= What you should do =
Copy the records word for word, from the very beginning through the line with "category-label-age: age is", and leave the pictures out of your copy.

= Task input =
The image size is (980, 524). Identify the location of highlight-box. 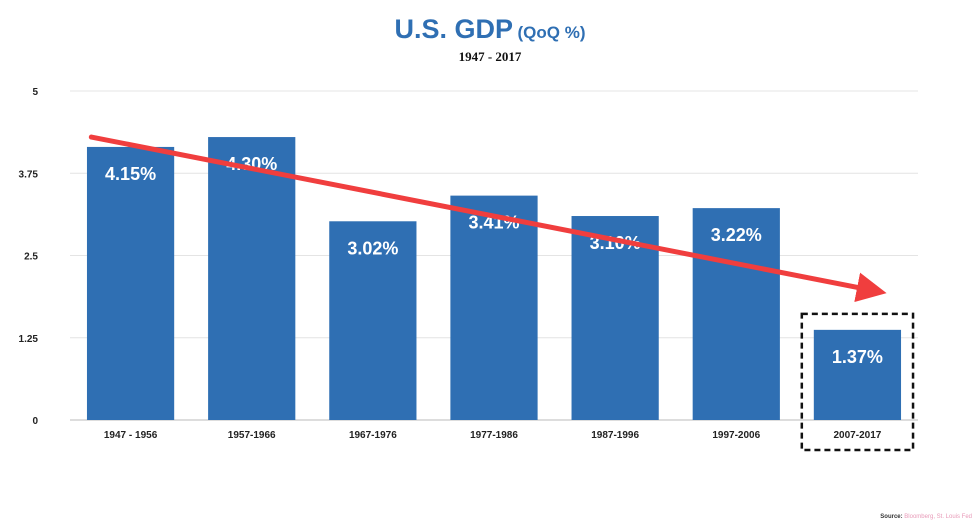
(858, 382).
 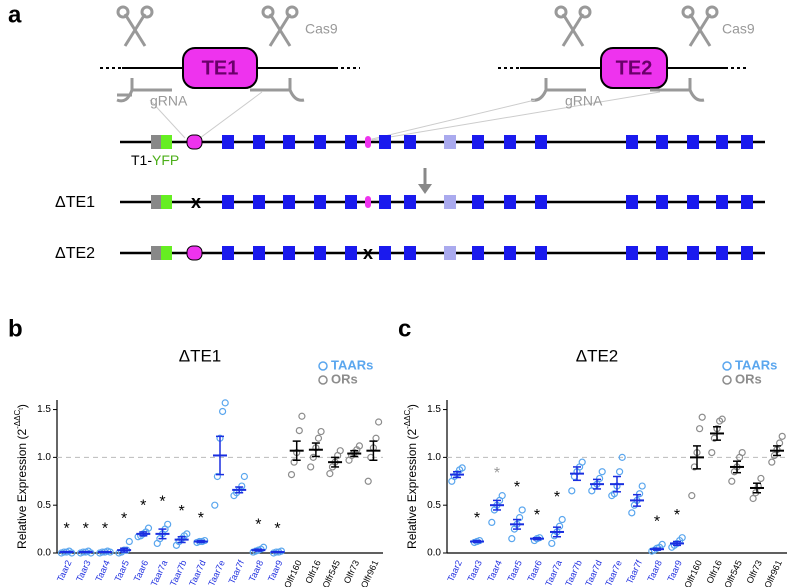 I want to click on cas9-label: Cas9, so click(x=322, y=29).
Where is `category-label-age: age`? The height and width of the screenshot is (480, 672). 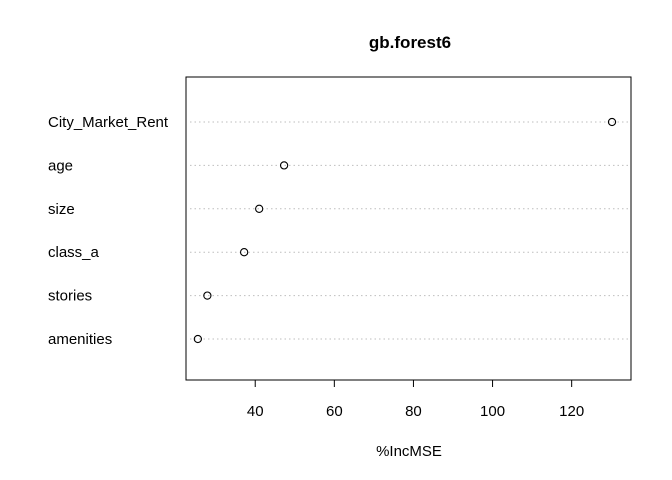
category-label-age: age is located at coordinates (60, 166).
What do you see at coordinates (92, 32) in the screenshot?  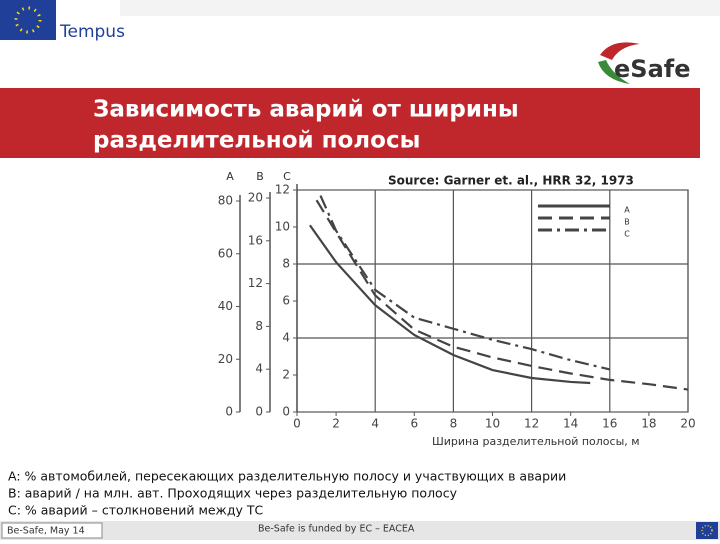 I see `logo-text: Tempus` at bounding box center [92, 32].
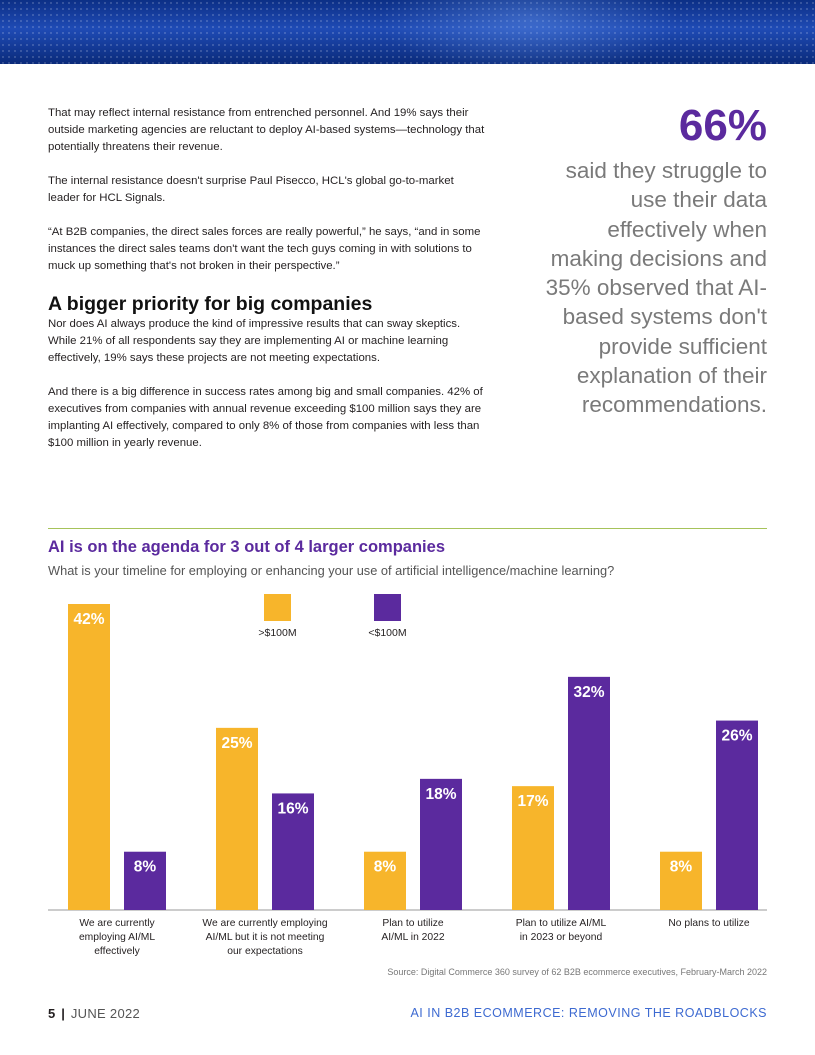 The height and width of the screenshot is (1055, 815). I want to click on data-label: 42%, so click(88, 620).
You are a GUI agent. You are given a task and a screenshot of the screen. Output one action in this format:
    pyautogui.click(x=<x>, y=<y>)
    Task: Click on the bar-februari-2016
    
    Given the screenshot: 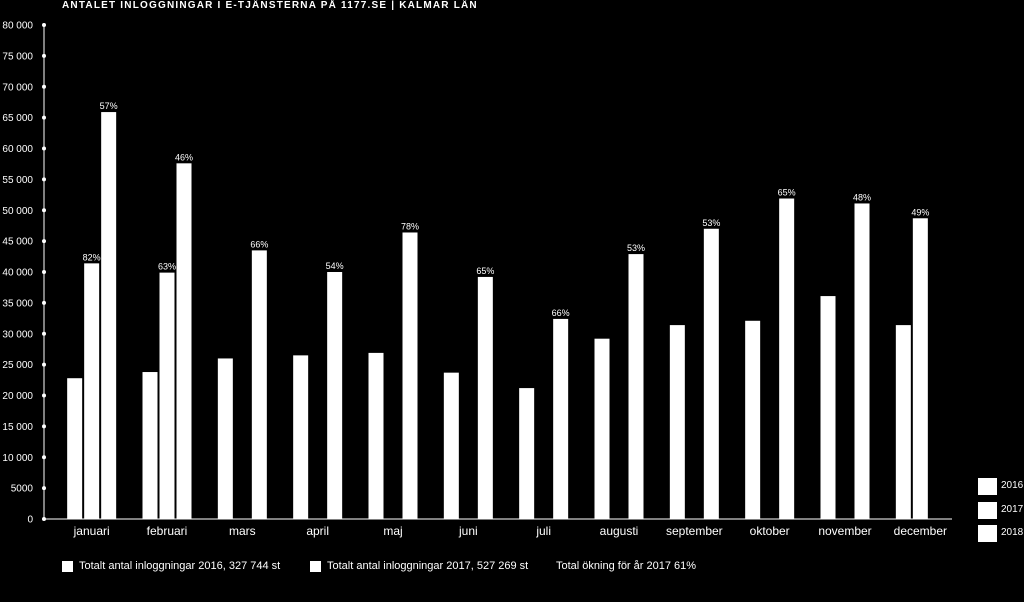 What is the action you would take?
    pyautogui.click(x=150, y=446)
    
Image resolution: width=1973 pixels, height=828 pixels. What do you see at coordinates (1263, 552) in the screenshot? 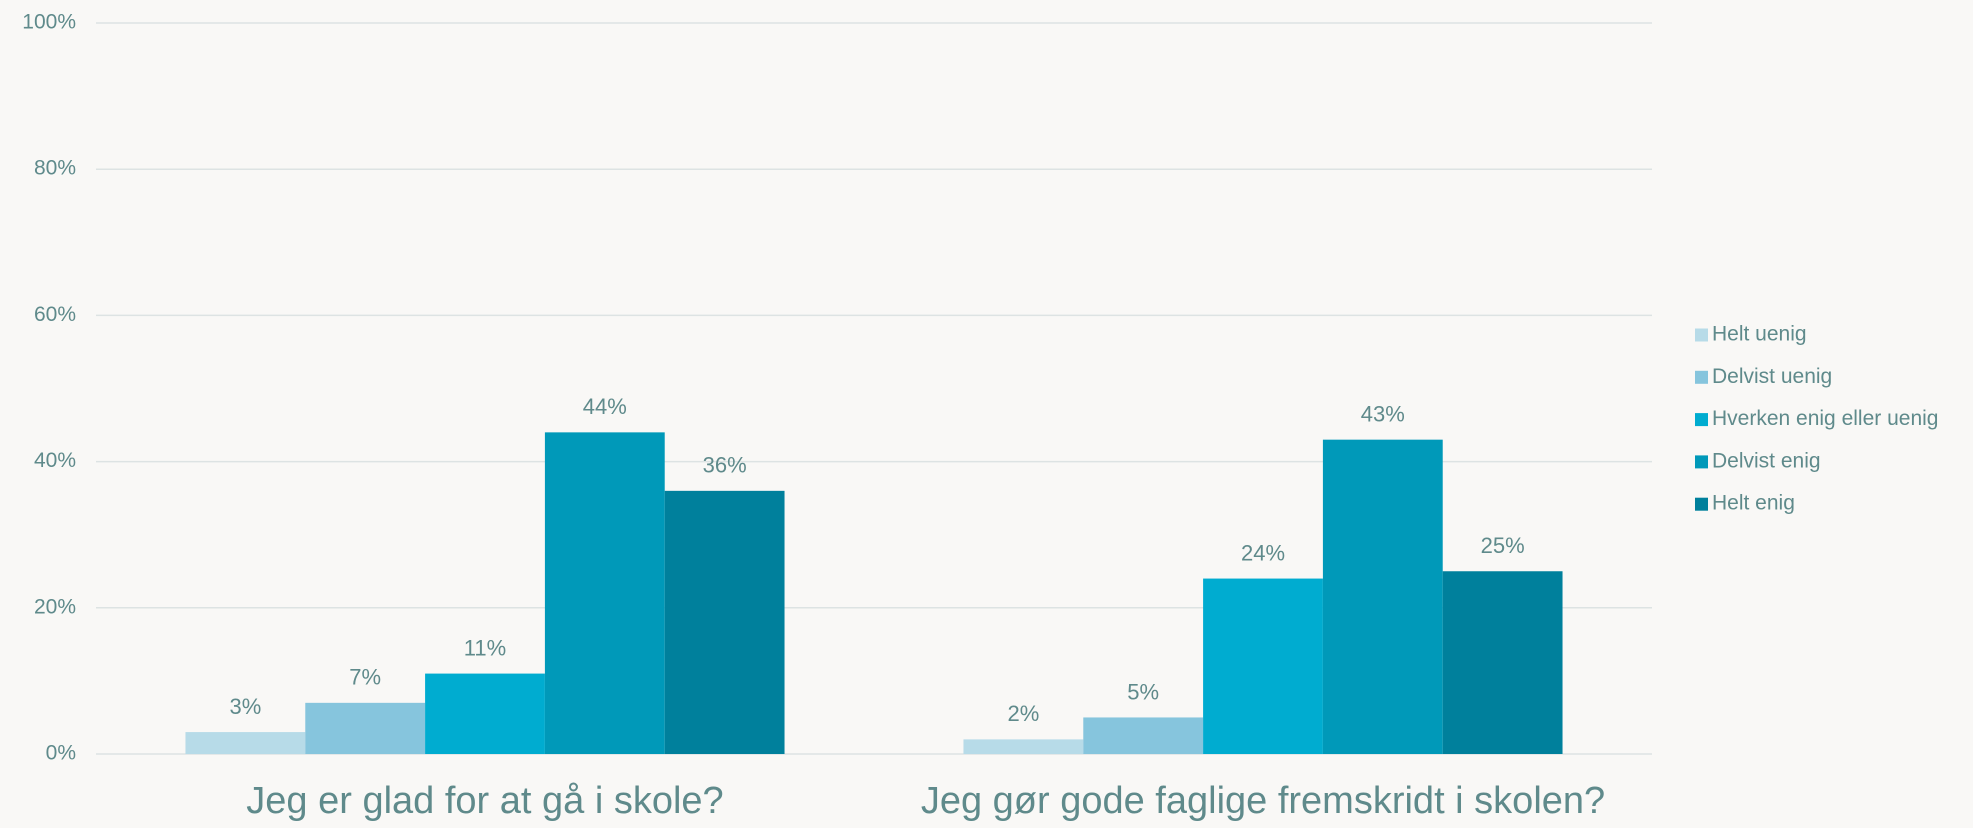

= Problem solution =
The image size is (980, 524). Identify the location of highlight-box. 
(858, 382).
  I want to click on cas9-label: Cas9, so click(x=322, y=29).
Where is `category-label-age: age`? The height and width of the screenshot is (480, 672). 
category-label-age: age is located at coordinates (60, 166).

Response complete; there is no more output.